* _Document text_
::::

The court has said attorneys can cite the technical issues if filing deadlines are missed, and the procedural rules allow for some leeway if there is a breakdown in the court system, but John Hare of Marshall Dennehey Warner Coleman Goggin said that the longer the computers are down, the more necessary it will be for attorneys to adapt.
Although he doubted the technology issues would cause any significant waiver arguments for the appellate courts, after a week of having the filing system down, attorneys should be on notice.
“Last week was a different story in terms of navigating it, but now, this week, I think we have to be careful to make sure we're taking alternative measures to file,” he said.
That's why, he said, his firm has also put administrative procedures in place to ensure everything gets filed on time and in person.
For the most part, attorneys said clients have not begun to raise concerns about having sealed documents, or private information being exposed. And a person familiar with the Philadelphia court system said litigants' data had not been exposed as a result of the intrusion.
But Theodore Schaer of Zarwin Baum, who focuses on data security litigation, said the incident should raise awareness about the vulnerabilities everyone faces today, and that small firms and solo practitioners need to be just as vigilant about data security as the Fortune 500 companies.
“The breach of the FJD has certainly raised concerns with people because it hits them right where they work,” he said. “Nobody in litigation in Philadelphia has not been adversely affected.”

::::

* _Material_
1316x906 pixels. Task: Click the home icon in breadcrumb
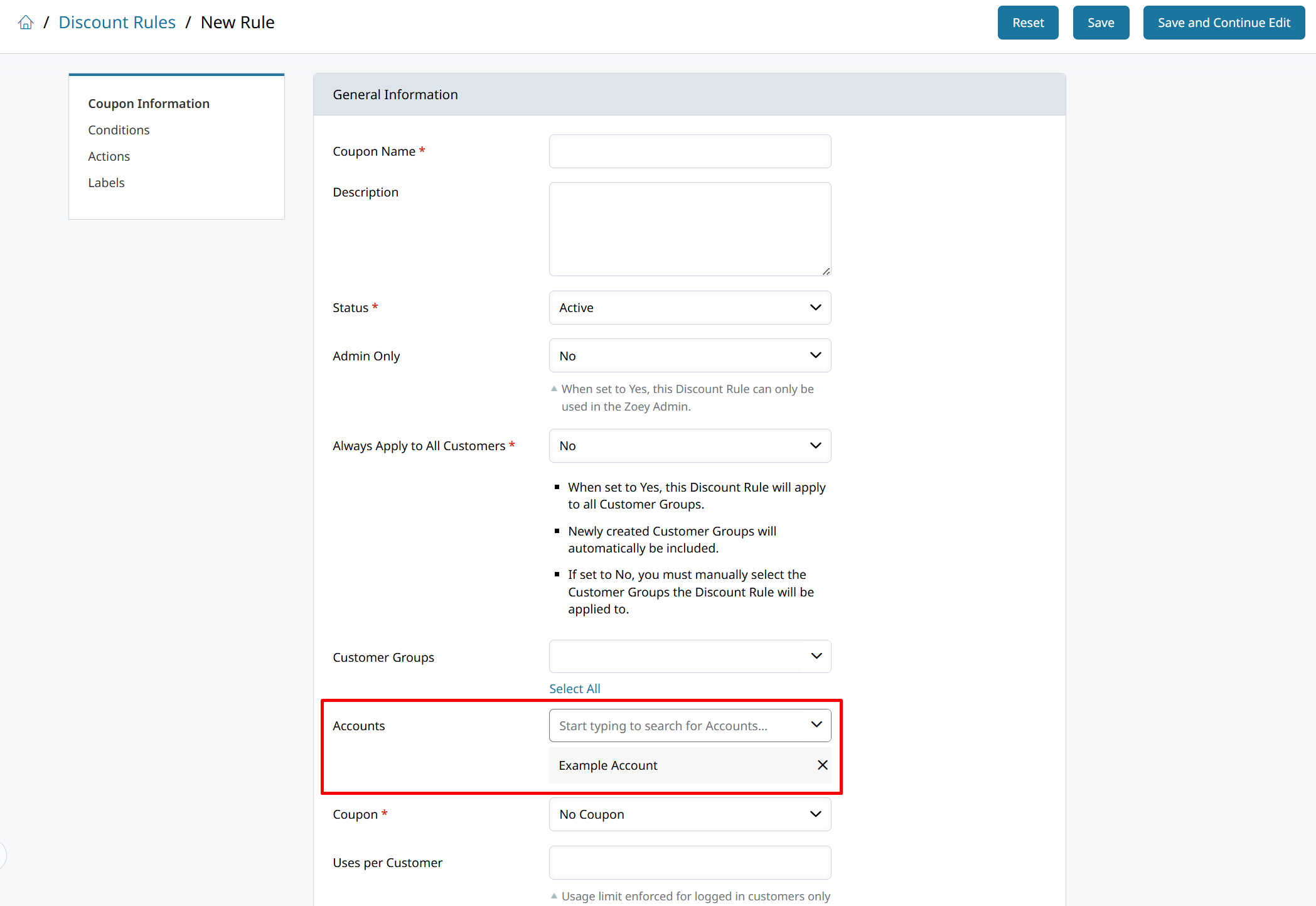[26, 23]
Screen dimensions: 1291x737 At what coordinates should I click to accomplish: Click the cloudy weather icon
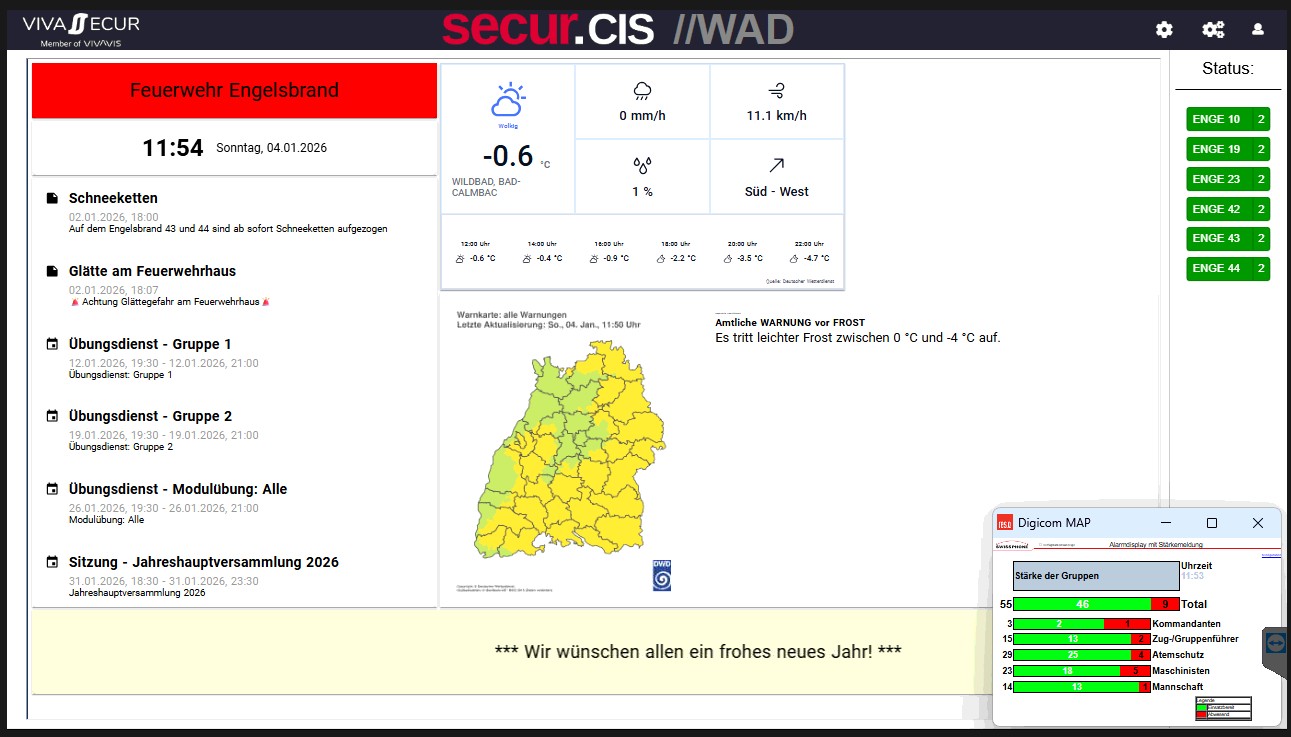508,101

::::

* _Goal A_
Answer these from the court article:
(i) Which firm is John Hare with?
(ii) What area of litigation does Theodore Schaer focus on?
(iii) According to a person familiar with the Philadelphia court system, had litigants' data been exposed as a result of the intrusion?
* _Goal B_
Quote every passage that the court article sets in quotation marks.
Answer from the court article alone, not from the data.

* _Task answer A_
(i) Marshall Dennehey Warner Coleman Goggin
(ii) Data security litigation
(iii) No, it had not been exposed.

* _Task answer B_
- “Last week was a different story in terms of navigating it, but now, this week, I think we have to be careful to make sure we're taking alternative measures to file,”
- “The breach of the FJD has certainly raised concerns with people because it hits them right where they work,”
- “Nobody in litigation in Philadelphia has not been adversely affected.”